1. The Buckeyes have depth on offense
Something that the Buckeyes haven’t had trouble with recently but had been a problem for them in the past has been depth at the skill positions on offense. It felt like yesterday that the Buckeyes were throwing to pretty much nobody but the running back in 2016. That was the season where H-back Curtis Samuel nearly had 1,000 yards rushing and receiving.
Since then the Buckeyes have done a much better job at developing their depth. The Buckeyes have been able to spread the touches on offense to give everyone experience and keep them on their toes. The last thing the Buckeyes wanted following that season was to meet their demise the same way they did to Clemson in the playoffs.
It was quite obvious that the Buckeyes would get handled by a team that had depth and the brain to figure out how to game plan against a single player. This was the truth in 2016 for sure but it was that way last season too but to a lighter extent. Opposing teams began to realize the Buckeyes’ tendencies with Haskins throwing the ball most of the time and began respecting the run less. Then again, the Buckeyes also had running backs like Dobbins and Weber to force teams to respect the run but that was only when game script would allow it.
If the Buckeyes dug themselves into a hole early then they’d have to pass the ball frequently in order to make up for lost time. Fortunately, the Buckeyes also had immense talent at receiver last season. Haskins did a fantastic job spreading the ball throughout the offense. It was great to see the Buckeyes not be a one trick pony. The Buckeyes had four competent receivers last season and they shared relatively equal production. The receiving corps was led by Parris Campbell, K.J. Hill, Johnnie Dixon, and Terry McLaurin.
There will be plenty of holes to fill though as three out of those four receivers entered the Draft following last season. Fortunately, K.J. Hill will be returning this season to help fortify this group of receivers. He was a favorite of Dwayne Haskins’ and was a staple for the offense as a reliable pass catcher. He’s a fantastic slot receiver who can do everything through the middle of the field. This is great considering the Buckeyes’ inexperienced depth are speedy receivers on the exterior who can stretch the field vertically.
Returning contributors K.J. Hill, Binjimen Victor, Austin Mack, and Chris Olave are expected to handle the bulk of the receptions this season. C.J. Saunders is also an H-back type receiver who will be involved. Tight ends Luke Farrell, Rashod Berry, and Jeremy Ruckert should have sizable roles as well. Two notable receivers to look out for are Austin Mack and Chris Olave. Mack was hindered by injury during the bulk of last season but was relatively disappointing before then.

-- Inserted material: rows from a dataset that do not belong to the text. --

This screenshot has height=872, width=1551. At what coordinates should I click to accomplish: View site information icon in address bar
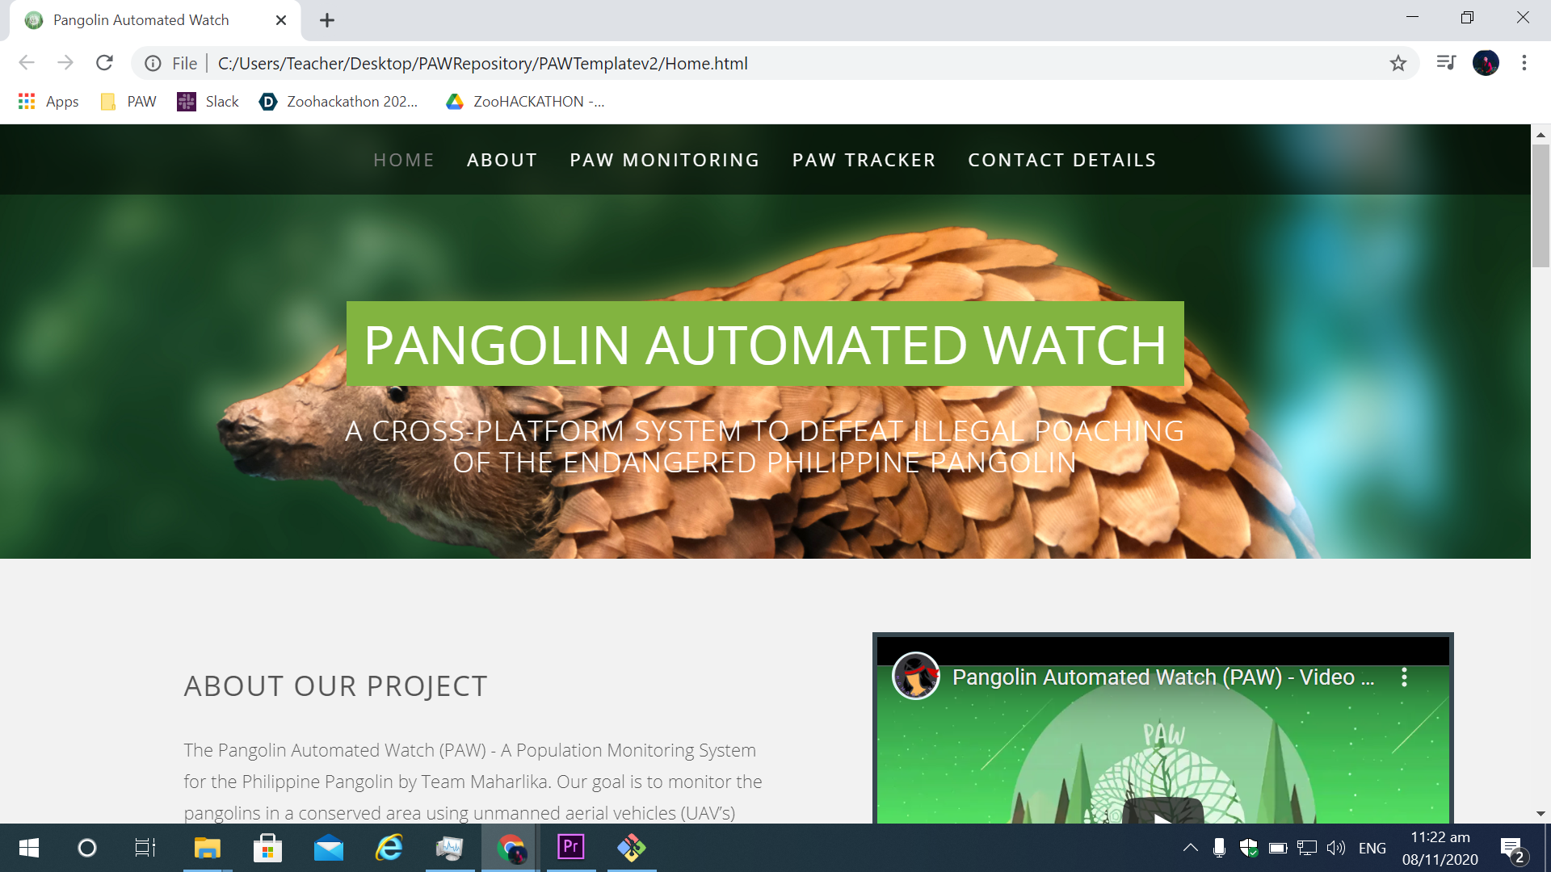point(153,63)
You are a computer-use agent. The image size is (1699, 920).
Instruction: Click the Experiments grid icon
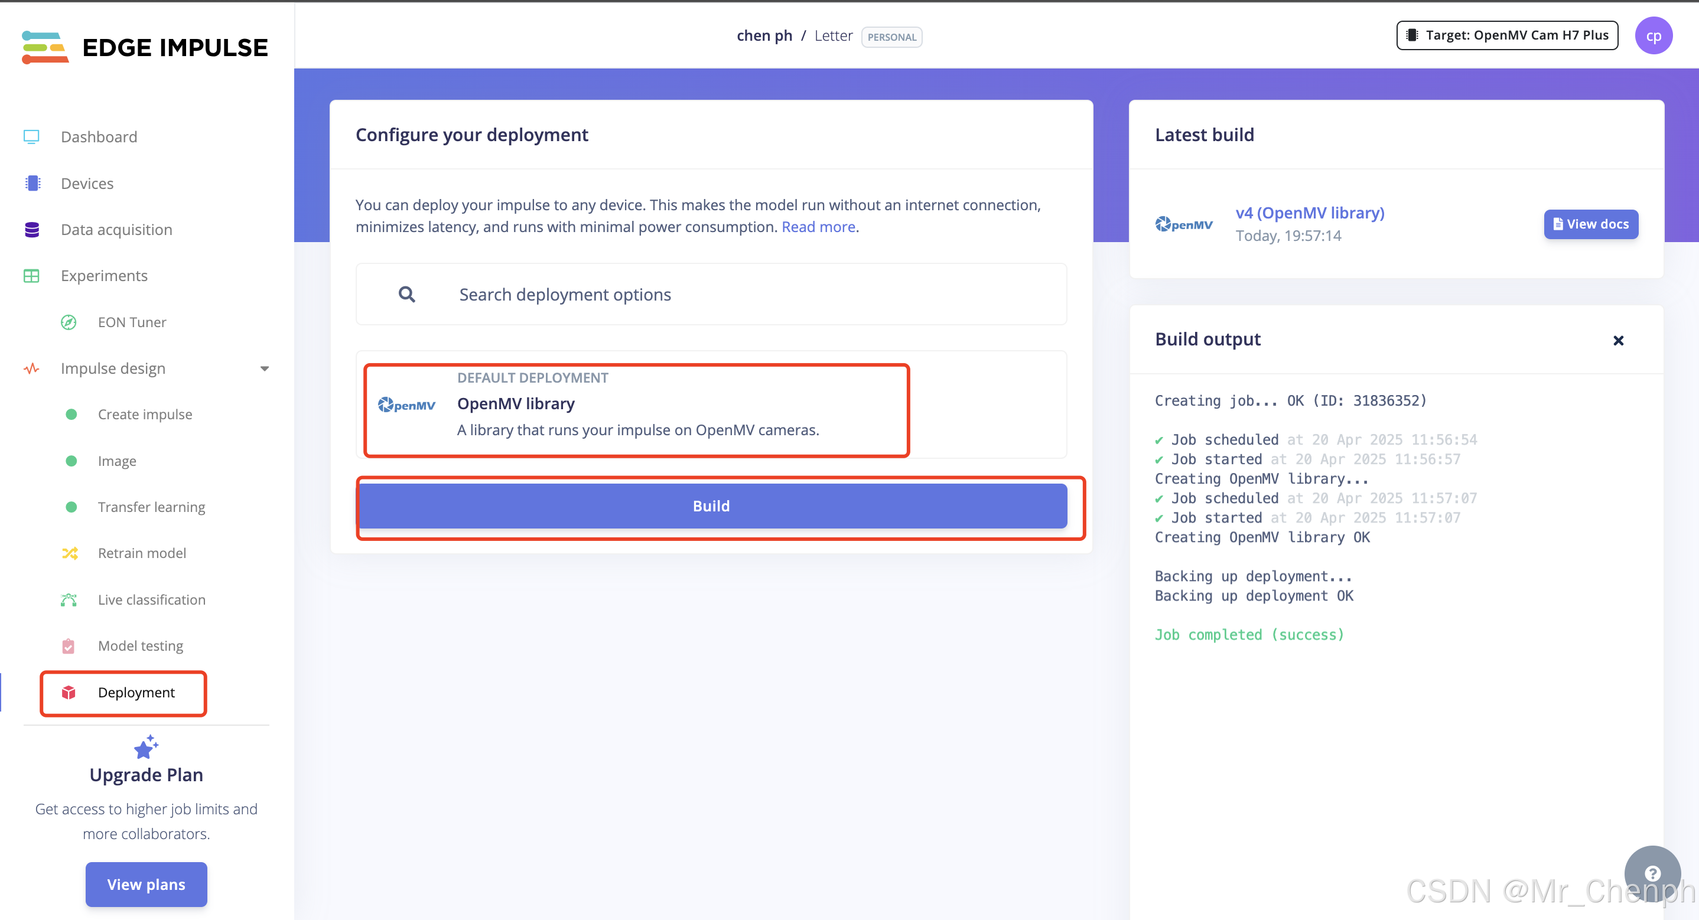point(32,276)
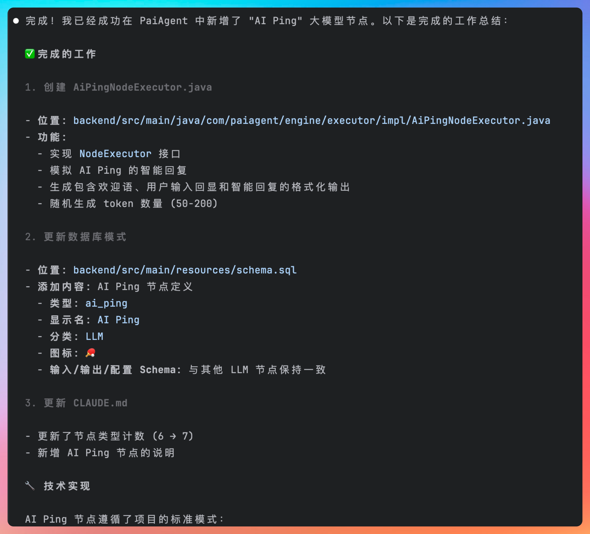Image resolution: width=590 pixels, height=534 pixels.
Task: Click heading 3. 更新 CLAUDE.md
Action: [76, 403]
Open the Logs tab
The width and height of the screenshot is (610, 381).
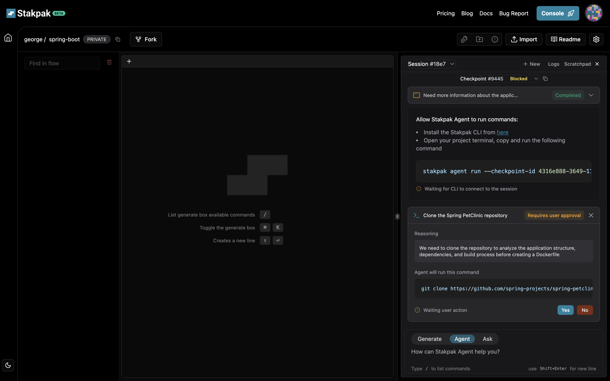tap(553, 64)
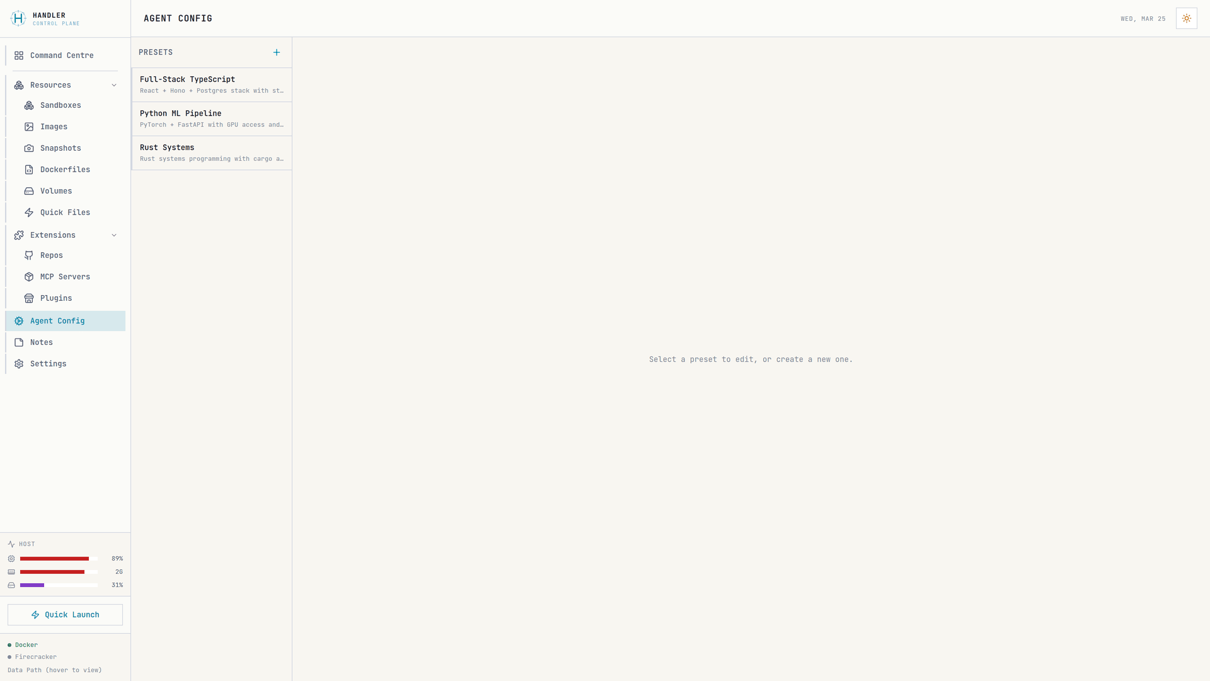Go to Command Centre
Image resolution: width=1210 pixels, height=681 pixels.
[62, 55]
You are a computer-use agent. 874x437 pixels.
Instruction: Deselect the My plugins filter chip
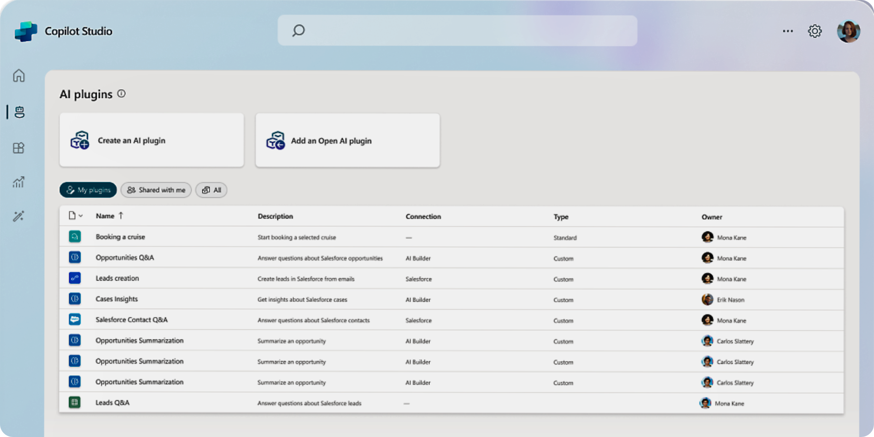[x=88, y=190]
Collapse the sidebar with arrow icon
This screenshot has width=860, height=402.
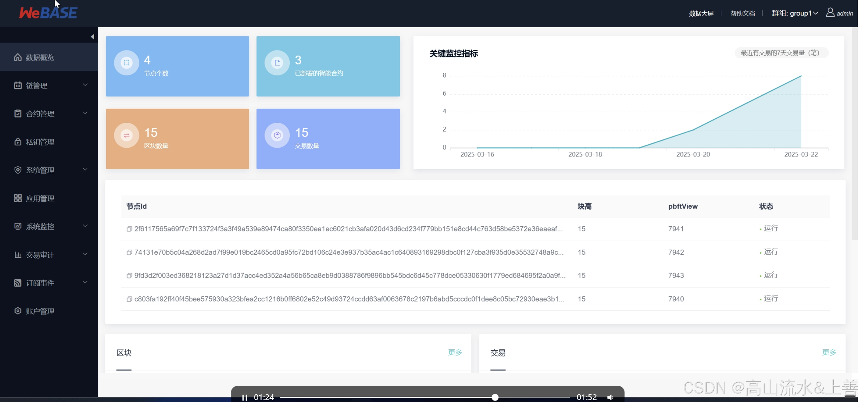click(92, 37)
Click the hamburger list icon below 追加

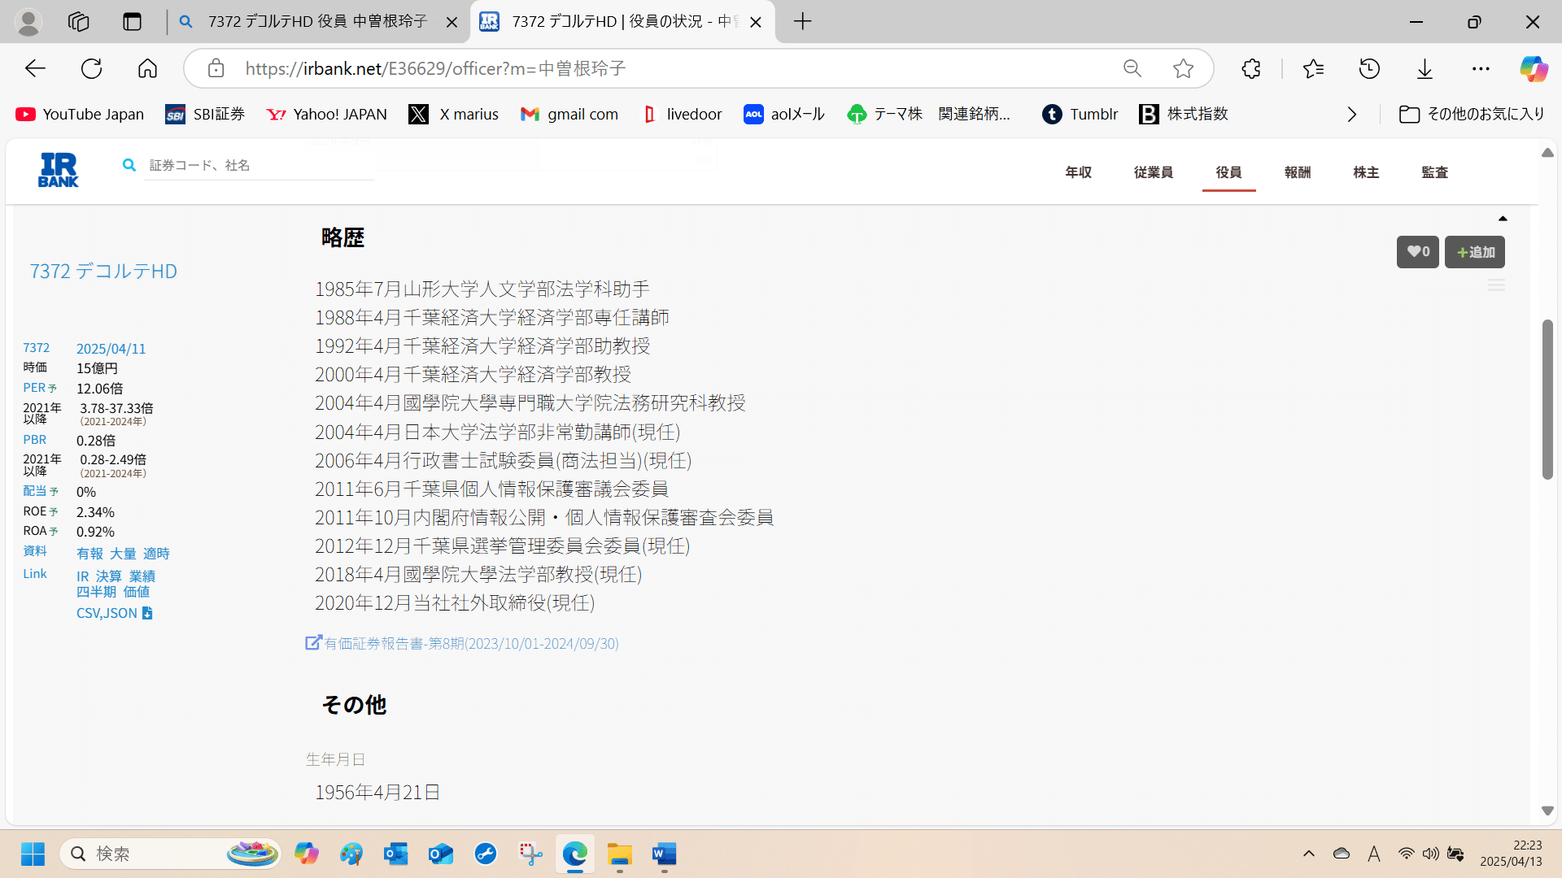(x=1496, y=285)
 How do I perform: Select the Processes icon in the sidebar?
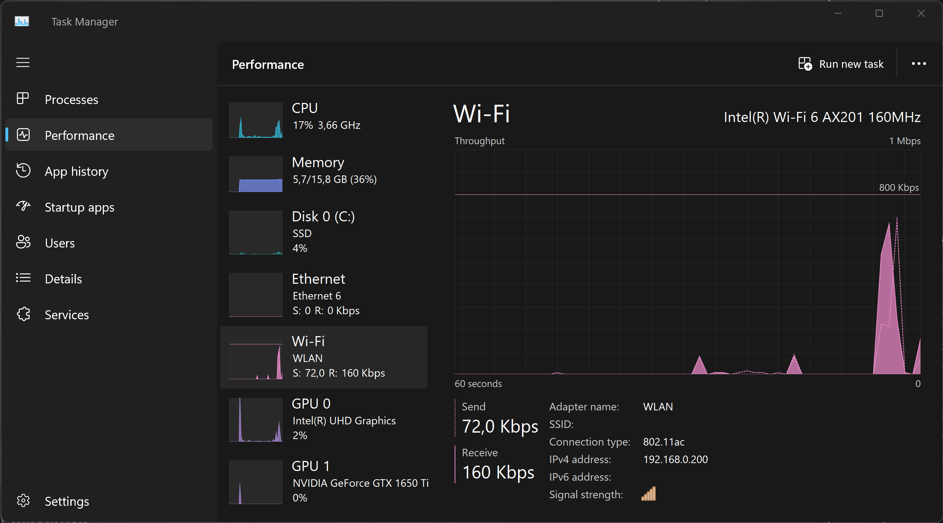(23, 99)
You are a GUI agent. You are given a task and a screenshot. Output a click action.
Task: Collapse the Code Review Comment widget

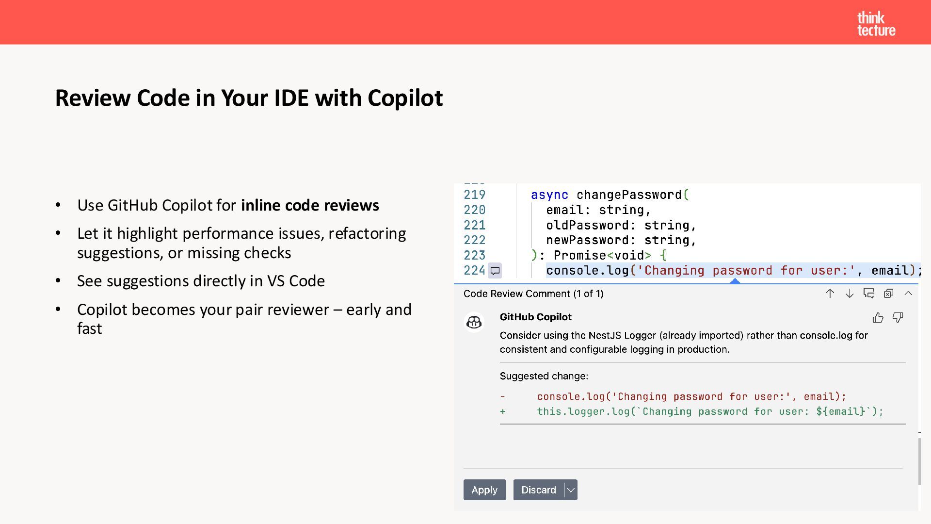coord(908,294)
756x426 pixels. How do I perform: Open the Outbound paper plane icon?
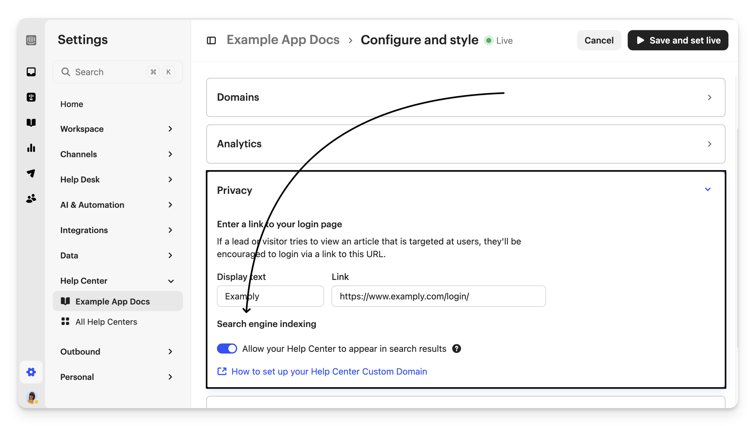click(31, 173)
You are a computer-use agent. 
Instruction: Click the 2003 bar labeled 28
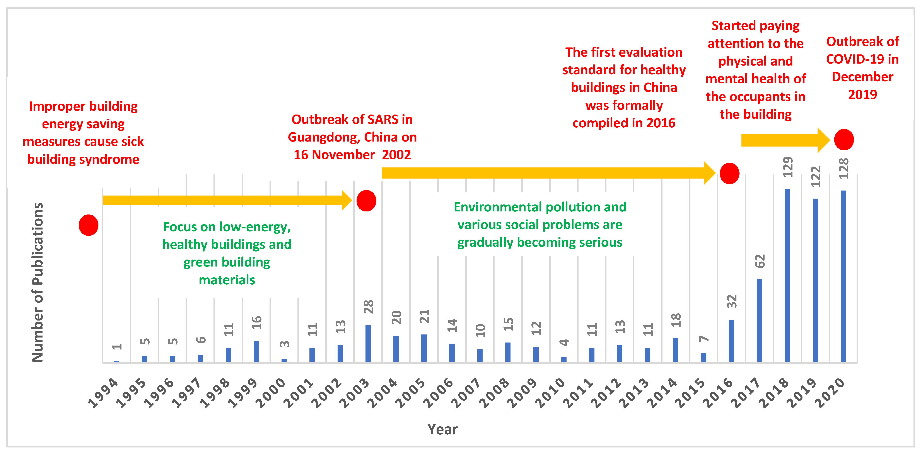[368, 344]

This could finally be the year that Mack breaks out into the type of electric receiving option the Buckeyes have been expecting. Chris Olave was very impressive in his short stints on the field for the Buckeyes in his freshman season. He was especially impressive in his huge showing against that team up north when he exploded for two touchdowns and had a blocked punt. Olave followed this up with five catches for 79 yards and a touchdown to help the Buckeyes to a Big Ten Championship victory.
This group is made up of some solid receiving options that has a good mix of veteran and fresh talent. These receivers will need to establish themselves early as they will be catching passes from the first year signal caller Justin Fields. It is vital that these receivers establish trust from Fields to ensure he is comfortable in this offense. The last thing the Buckeyes need is for Fields to lose trust in his arm and his receivers early on.
As goes with their rushing defense, the Owls struggle badly against the pass. They ranked just 79th in the nation against the pass last season. However, this number was an improvement from their season prior. It’s fair to expect that the Owls will not be a lock down pass defense but that doesn’t mean the Buckeyes should take it easy.
This isn’t to say the Buckeyes should be conservative with their offense but there’s also no need to throw too much with Fields in his first outing. It would be great to see Fields air it out a few times so we can get a look at what he is capable of.